EXERCISE INSTRUCTIONS:
From the line containing "Screen dimensions: 720x723" through the last line below, copy every line exactly, leaving out the pictures.

RECORDS FOR THIS TASK:
= Beginning of Section =

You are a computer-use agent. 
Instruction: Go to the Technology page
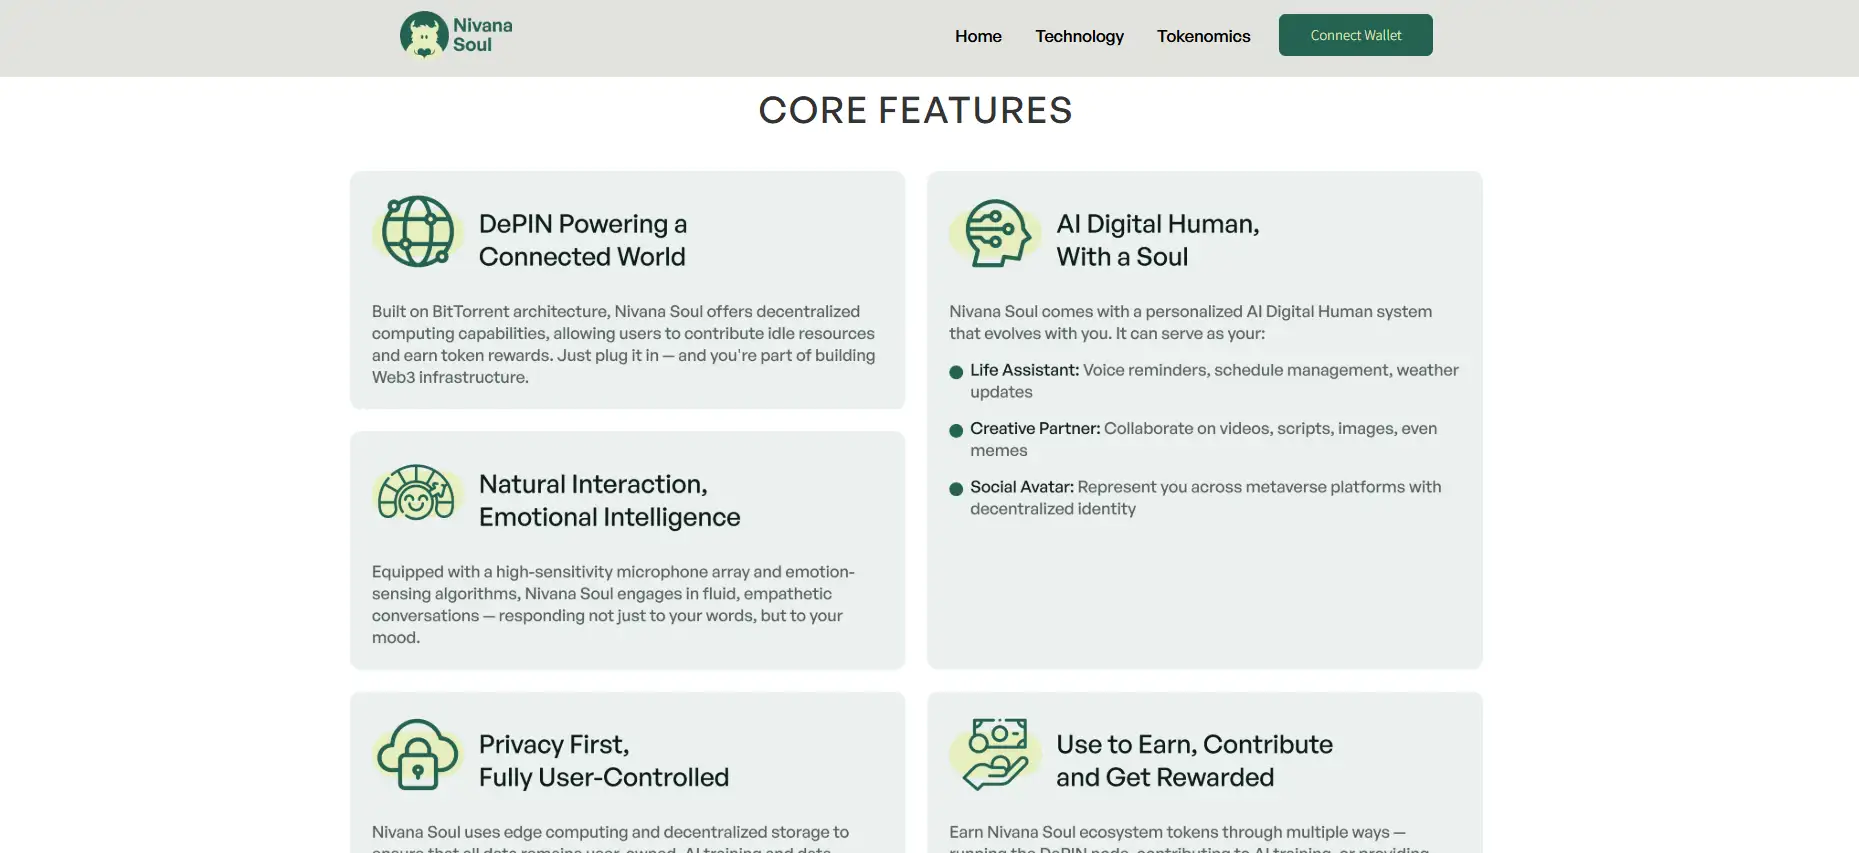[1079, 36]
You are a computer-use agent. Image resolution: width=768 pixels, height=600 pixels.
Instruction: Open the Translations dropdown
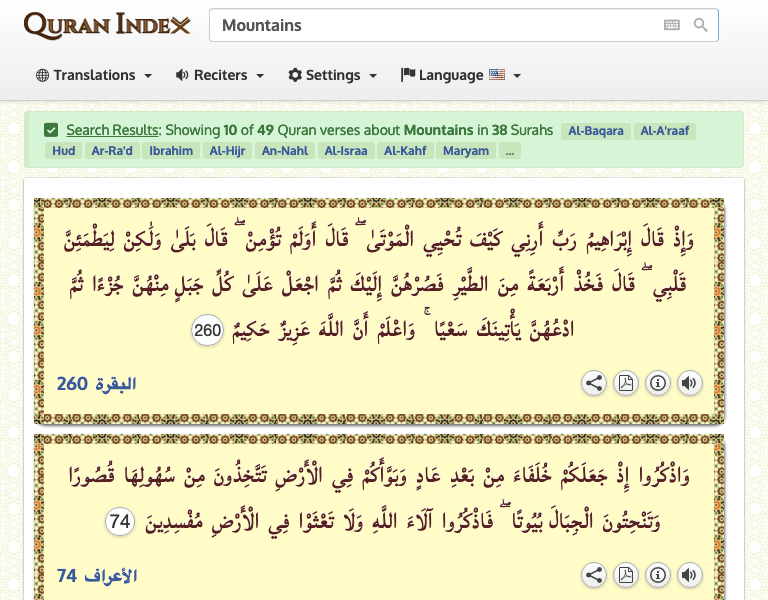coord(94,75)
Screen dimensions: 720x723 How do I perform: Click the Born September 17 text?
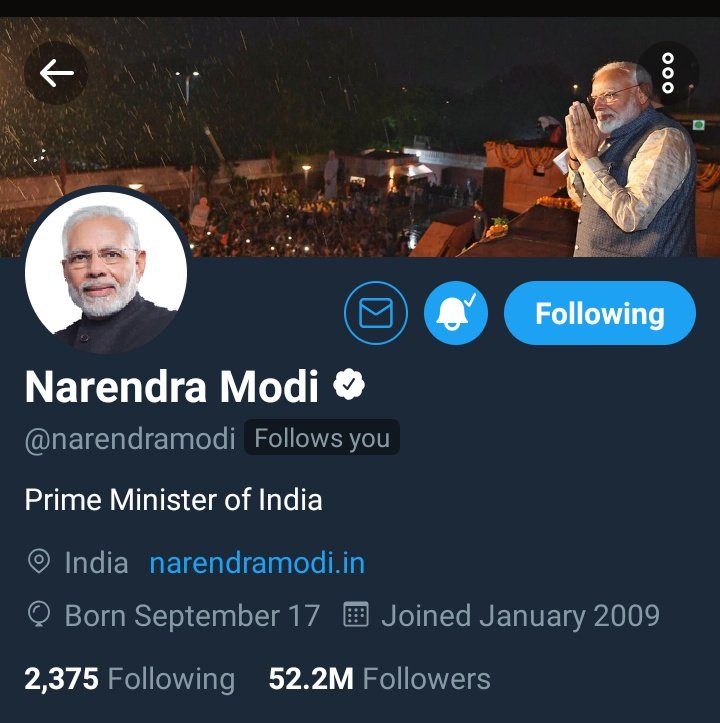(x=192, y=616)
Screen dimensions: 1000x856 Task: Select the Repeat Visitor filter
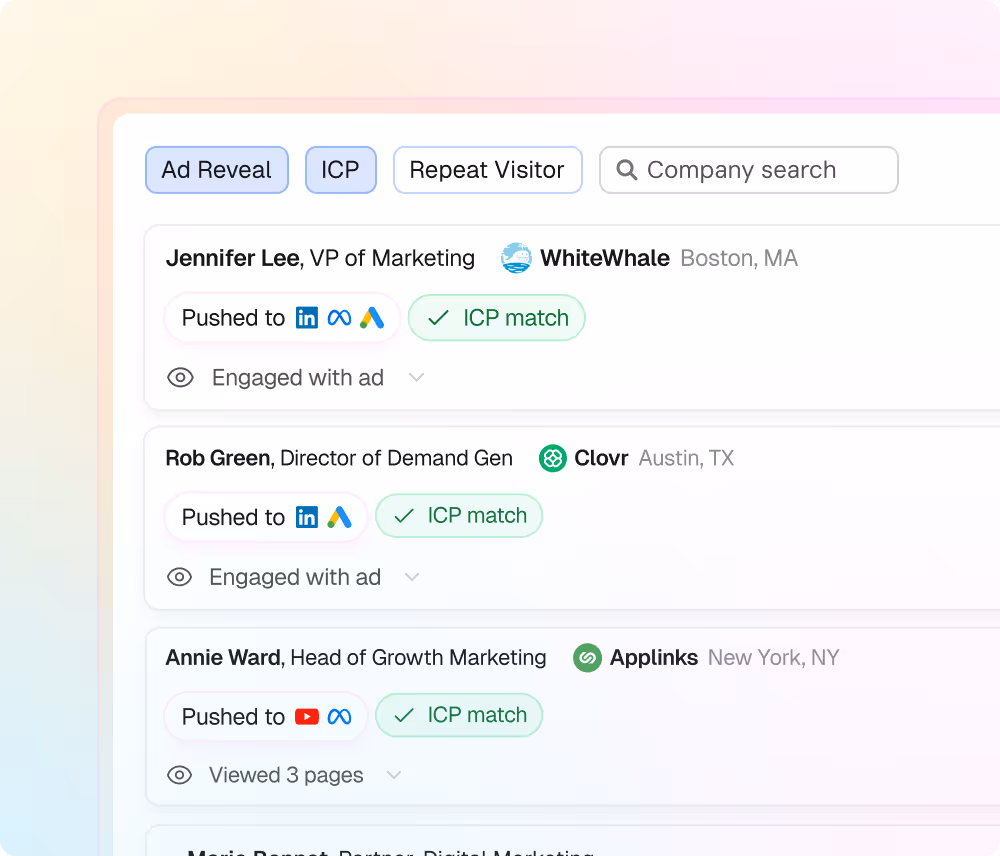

= End of Section =

TASK SOLUTION:
Screen dimensions: 720x723 How do I perform: Click the Born September 17 text?
(x=192, y=616)
Screen dimensions: 1000x856 Task: Select the Repeat Visitor filter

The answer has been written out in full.